**DOCUMENT EXCERPT**
▬▬▬

And, unlike adult children, pets can't talk back (well, maybe some nasty parrots do). However, in the eyes of the law, pets are nothing more than personal property.
In this country, more adults have pets than they do children, with pets often being an integral part of the family. And, depending upon the pet -- especially certain birds that can have a life expectancy of more than 70 years -- providing for them in the event of an emergency, disability or death of the adult owner is often an overlooked consideration. (It should be noted that, for the adventurous, a tarantula can live 30 years.)
There is often a large disconnection between the passionate pet owner who will do anything for their pet (including spending vast sums of money to treat an illness) and failing to provide for the pet after the owner's disability or death.
Let's first talk about an owner who is ill or disabled to the extent of being unable to adequately care for the pet. Here is a good situation for the use of a power of attorney, either a general power of attorney or one limited to pet care.
Start by specifically identifying the pet or pets and the veterinarian who cares for the pet. As with a will or trust, name the person or persons whom you wish to take care of the pet. It does not necessarily have to be the same person who will handle your financial affairs if you are disabled. Once you've identified the pet, take pictures of the pet, implant a microchip into or take a DNA sample of the pet.
The pet's caregiver can be told in the document those things you wish them to do to take care of the pet. For example, should the caregiver have authority to find other caregivers if they, themselves, are unable to do so? What are the standards you want maintained for the pet? Should the caregiver have the power to dispose of the pet? Find an alternate home or shelter? Who is going to pay the pet's bills?

▬▬▬

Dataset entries
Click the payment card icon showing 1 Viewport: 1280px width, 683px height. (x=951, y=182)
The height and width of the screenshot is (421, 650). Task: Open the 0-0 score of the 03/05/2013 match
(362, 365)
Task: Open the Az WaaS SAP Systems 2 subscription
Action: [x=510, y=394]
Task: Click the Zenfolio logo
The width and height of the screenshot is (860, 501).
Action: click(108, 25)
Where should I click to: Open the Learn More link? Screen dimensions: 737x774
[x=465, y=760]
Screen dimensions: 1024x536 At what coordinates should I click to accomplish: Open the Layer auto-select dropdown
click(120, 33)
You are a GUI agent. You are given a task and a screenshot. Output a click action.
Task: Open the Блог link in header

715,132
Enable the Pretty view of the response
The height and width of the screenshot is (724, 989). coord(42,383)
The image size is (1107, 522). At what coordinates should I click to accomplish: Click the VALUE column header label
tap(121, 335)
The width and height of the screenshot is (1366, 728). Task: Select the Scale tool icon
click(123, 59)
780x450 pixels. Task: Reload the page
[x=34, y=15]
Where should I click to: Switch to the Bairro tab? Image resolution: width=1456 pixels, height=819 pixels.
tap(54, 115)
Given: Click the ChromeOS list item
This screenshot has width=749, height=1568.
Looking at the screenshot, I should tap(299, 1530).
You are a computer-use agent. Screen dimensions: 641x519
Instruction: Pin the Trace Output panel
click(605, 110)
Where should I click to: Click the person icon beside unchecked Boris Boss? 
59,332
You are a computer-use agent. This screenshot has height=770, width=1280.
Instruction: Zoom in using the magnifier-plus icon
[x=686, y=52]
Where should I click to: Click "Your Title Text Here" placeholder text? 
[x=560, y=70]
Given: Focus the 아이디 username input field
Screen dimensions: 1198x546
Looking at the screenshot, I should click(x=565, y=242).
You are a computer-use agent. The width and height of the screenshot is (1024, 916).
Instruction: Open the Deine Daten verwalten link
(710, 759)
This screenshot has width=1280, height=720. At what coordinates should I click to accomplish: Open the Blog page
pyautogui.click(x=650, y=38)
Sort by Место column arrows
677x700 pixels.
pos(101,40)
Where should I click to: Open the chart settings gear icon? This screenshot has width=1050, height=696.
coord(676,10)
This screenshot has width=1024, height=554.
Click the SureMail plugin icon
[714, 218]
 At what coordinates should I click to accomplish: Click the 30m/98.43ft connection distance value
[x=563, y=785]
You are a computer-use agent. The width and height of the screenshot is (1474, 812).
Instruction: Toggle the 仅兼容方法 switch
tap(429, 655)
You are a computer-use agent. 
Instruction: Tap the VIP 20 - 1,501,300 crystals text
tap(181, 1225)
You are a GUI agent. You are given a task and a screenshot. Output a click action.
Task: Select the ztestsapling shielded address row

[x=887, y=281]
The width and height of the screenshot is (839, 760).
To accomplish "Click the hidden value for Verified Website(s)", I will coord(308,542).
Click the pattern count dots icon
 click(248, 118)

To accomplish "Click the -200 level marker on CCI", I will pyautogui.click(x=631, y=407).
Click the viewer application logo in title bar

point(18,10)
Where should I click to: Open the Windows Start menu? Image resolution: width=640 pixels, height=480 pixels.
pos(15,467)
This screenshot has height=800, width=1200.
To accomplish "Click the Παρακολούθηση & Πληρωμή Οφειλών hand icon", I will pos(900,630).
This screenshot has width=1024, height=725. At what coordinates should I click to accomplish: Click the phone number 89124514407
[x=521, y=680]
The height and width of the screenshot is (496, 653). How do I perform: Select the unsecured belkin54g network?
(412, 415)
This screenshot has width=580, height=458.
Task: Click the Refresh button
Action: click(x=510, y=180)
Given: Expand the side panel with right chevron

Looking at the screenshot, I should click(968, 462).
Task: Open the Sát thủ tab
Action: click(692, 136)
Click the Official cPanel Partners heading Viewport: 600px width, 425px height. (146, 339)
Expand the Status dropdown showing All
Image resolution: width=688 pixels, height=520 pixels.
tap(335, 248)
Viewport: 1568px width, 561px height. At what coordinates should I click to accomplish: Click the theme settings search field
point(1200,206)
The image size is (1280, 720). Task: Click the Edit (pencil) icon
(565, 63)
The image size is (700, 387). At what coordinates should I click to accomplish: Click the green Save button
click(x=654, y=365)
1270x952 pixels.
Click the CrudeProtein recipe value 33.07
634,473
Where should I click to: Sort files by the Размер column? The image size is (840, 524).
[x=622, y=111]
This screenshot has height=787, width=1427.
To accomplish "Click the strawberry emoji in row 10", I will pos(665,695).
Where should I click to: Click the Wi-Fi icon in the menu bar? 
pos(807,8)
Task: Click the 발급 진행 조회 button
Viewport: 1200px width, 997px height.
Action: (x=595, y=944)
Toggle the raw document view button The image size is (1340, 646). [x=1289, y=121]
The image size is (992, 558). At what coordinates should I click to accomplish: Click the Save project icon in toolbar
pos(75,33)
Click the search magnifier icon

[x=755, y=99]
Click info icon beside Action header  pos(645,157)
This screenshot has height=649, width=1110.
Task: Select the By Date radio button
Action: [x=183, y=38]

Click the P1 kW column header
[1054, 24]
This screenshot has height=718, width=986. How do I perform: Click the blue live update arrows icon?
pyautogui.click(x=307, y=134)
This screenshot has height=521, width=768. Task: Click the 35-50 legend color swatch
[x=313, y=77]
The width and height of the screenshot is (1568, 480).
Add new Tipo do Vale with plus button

▬▬▬

**WHAT YOU NEED TO DO**
A – Copy the passage on planning for pets word for word, everything from "And, unlike adult" down to "disability or death.".
B – Go on with the passage on planning for pets, starting right after its last sentence.

**RESPONSES PER TASK**
A –
And, unlike adult children, pets can't talk back (well, maybe some nasty parrots do). However, in the eyes of the law, pets are nothing more than personal property.
In this country, more adults have pets than they do children, with pets often being an integral part of the family. And, depending upon the pet -- especially certain birds that can have a life expectancy of more than 70 years -- providing for them in the event of an emergency, disability or death of the adult owner is often an overlooked consideration. (It should be noted that, for the adventurous, a tarantula can live 30 years.)
There is often a large disconnection between the passionate pet owner who will do anything for their pet (including spending vast sums of money to treat an illness) and failing to provide for the pet after the owner's disability or death.

B –
Give the pet caregiver access to your home along with the care instructions. And, most of all, make sure the caregiver understands and is willing to carry out your wishes. It's similar to naming a guardian for a minor child. And you'd better be sure they'll say "yes" when the time arises. Don't forget to have at least two backup individuals as caregivers in the event the first named person is unable to fulfill her/his role.
It also should be noted that pets can pose a hazard to an individual. A good example was a frail, elderly widow, living alone in a "typical" Pittsburgh home (two stories plus the cellar). Her pet, a cat, liked to rub up against her legs, which was fine except when the widow was at the top of the cellar stairs and, more than once, almost cascaded down the stairs from losing her balance due to the cat. Thus, a difficult decision had to be made to remove the cat from the house.
Pennsylvania, in 2006, became the 32nd state to enact a pet trust law. This law allows a trust to be created while the pet is alive during the trust creator's lifetime. The trust ends at the death of the pet -- or, if the trust were created to provide for more than one pet, at the death of the last surviving animal.
Property put into the trust can only be used for its intended use, except to the extent that a court may determine that the value of the trust property may exceed the amount needed for its intended use. This limitation most likely had something to do with the $12 million left by billionaire Leona Helmsley to a pet trust for her poodle, which a New York court subsequently reduced to a paltry $2 million.
Again, pay particular attention to whom the trustees (and that trustee's backups) are to be and what you want that trustee to do for your pet. Try to determine how much money should be put into the trust based upon the pet's life expectancy, particular needs and manner in which you wish for it to be cared.
If you want to be unconditionally loved, get a pet, especially a dog. If you want a dog, get a real dog -- a Brittany Spaniel. And, finally, plan for it and for you.